Fourth Workshop on Child, Computer and Interaction (WOCCI 2014)

September 19, 2014

Child Automatic Speech Recognition for US English: Child Interaction with Living-Room-Electronic-Devices

Sharmistha S. Gray (1), Daniel Willett (2), Jianhua Lu (1), Joel Pinto (2), Paul Maergner (2), Nathan Bodenstab (1)

(1) Nuance Communications Inc., Burlington, USA
(2) Nuance Communications GmbH, Aachen, Germany

Adult-targeted automatic speech recognition (ASR) has made significant advancements in recent years and can produce speech-to-text output with very low word-error-rate, for multiple languages, and in various types of noisy environments, e.g. car noise, living-room, outdoor-noise, etc.

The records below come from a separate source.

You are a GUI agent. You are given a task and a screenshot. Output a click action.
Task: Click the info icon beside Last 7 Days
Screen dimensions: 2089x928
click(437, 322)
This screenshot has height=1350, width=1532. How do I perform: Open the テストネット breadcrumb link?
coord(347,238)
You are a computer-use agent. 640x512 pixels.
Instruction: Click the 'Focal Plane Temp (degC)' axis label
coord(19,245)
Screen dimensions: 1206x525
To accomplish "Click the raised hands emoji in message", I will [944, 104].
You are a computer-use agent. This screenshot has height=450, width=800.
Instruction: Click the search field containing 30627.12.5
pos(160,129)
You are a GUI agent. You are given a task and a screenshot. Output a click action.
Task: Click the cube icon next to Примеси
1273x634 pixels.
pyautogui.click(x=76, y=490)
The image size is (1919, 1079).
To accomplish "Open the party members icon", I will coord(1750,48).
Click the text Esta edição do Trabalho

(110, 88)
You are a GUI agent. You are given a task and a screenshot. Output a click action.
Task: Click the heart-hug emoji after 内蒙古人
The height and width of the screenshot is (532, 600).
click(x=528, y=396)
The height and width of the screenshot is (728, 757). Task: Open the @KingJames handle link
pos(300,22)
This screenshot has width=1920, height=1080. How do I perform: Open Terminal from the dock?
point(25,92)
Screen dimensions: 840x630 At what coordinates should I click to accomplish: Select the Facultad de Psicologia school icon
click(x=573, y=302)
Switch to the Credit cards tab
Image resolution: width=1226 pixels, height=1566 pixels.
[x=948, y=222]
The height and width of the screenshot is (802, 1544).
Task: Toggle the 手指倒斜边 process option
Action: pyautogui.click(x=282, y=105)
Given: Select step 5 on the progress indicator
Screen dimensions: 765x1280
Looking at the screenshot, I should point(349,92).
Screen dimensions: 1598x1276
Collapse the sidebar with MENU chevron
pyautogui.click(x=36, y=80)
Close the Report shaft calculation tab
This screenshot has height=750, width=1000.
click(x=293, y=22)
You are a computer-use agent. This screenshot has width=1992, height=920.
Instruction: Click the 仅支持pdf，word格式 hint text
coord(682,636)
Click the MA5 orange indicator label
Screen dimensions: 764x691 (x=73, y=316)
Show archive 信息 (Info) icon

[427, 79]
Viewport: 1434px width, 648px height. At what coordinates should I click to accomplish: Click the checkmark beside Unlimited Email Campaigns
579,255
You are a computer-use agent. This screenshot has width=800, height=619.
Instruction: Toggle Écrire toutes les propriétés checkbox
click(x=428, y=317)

But when it comes to child speech, little is available at the performance level of adult targeted ASR. It requires a considerable amount of data to build an ASR for naturally spoken, spontaneous, and continuous child speech. In this study, we show that using a minimal amount of data we adapt multiple components of a state-of-the-art adult centric large vocabulary continuous speech recognition (LVCSR) system to form a child specific LVCSR system. The resulting ASR system improves the accuracy for children speaking US English to living room electronic devices (LRED), e.g. a voice-operated TV or computer. Techniques we explore in this paper include vocal tract length normalization, acoustic model adaptation, language model adaptation with childspecific content lists and grammars, as well as a neural network based approach to automatically classify child data. The combined initiative towards child-specific ASR system for the LRED domain results in relative WER improvement of 27.2% compared to adult-targeted models.

Index Terms: children’s speech, automatic speech recognition, acoustic adaptation, language model adaptation, large vocabulary continuous speech recognition.